__Exercise__
Output the lines of the records exactly, from the first through the one containing "This screenshot has width=1280, height=372.". Omit all pictures.

↓

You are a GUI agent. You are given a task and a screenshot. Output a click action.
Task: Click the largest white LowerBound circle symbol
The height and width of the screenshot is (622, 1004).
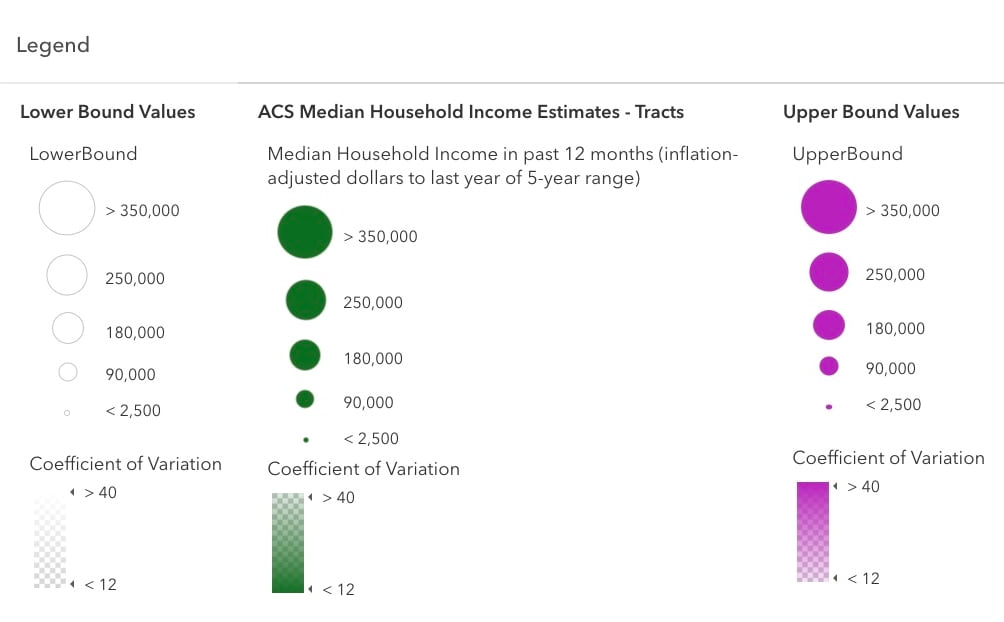pyautogui.click(x=67, y=208)
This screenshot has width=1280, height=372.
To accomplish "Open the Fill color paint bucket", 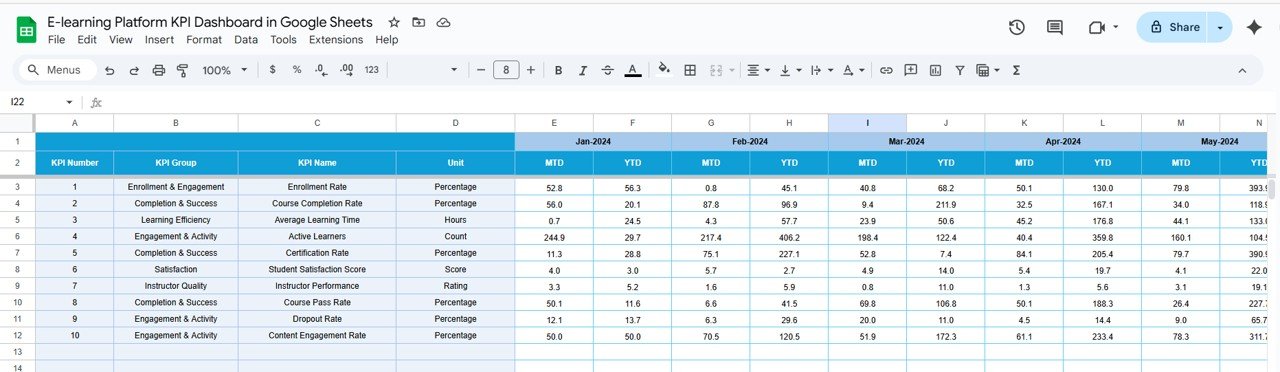I will (x=663, y=70).
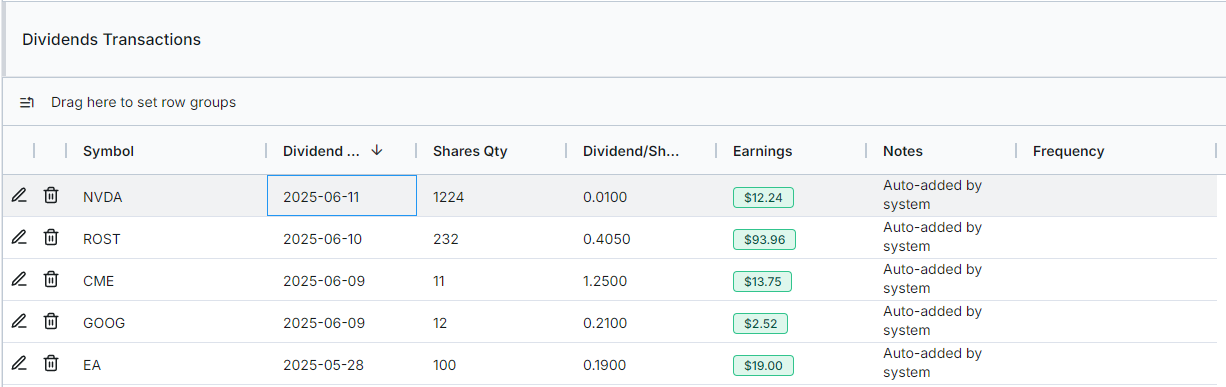
Task: Sort by the Frequency column header
Action: click(x=1068, y=151)

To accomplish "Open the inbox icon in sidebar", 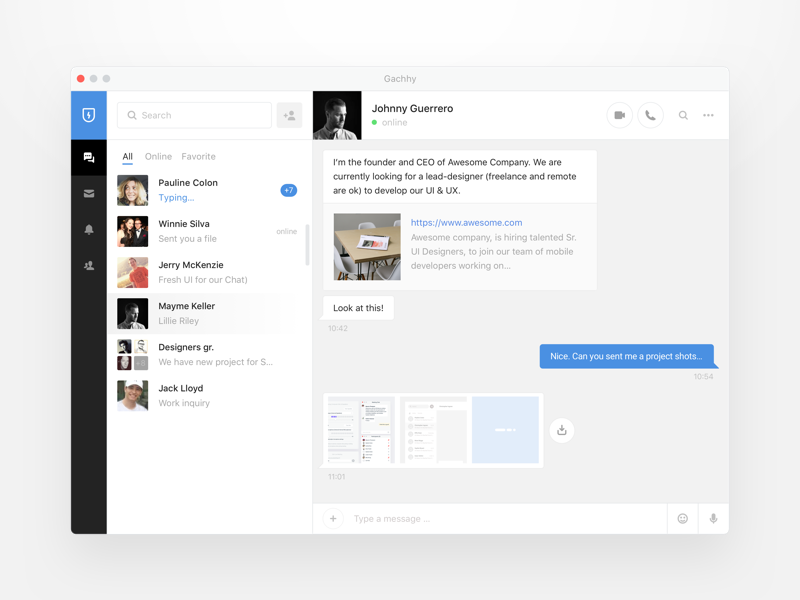I will click(89, 194).
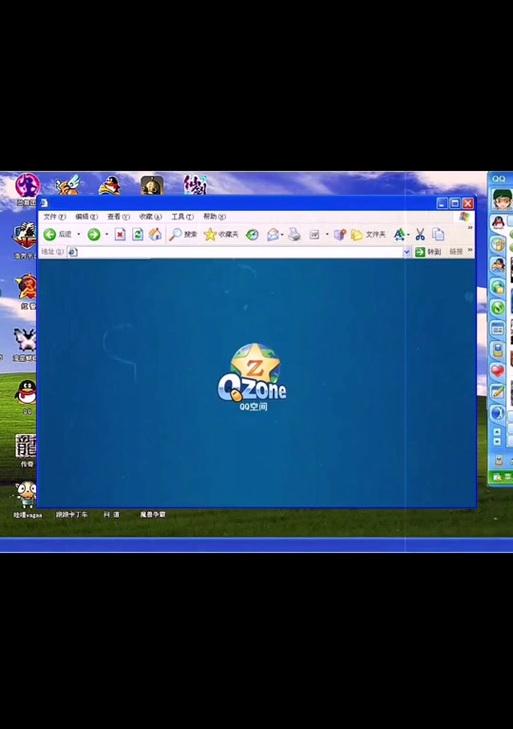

↑

__Task solution__
You are a GUI agent. You are given a task and a screenshot. Output a click action.
Task: Click the largest white LowerBound circle symbol
The height and width of the screenshot is (622, 1004).
pyautogui.click(x=67, y=208)
This screenshot has width=1280, height=372.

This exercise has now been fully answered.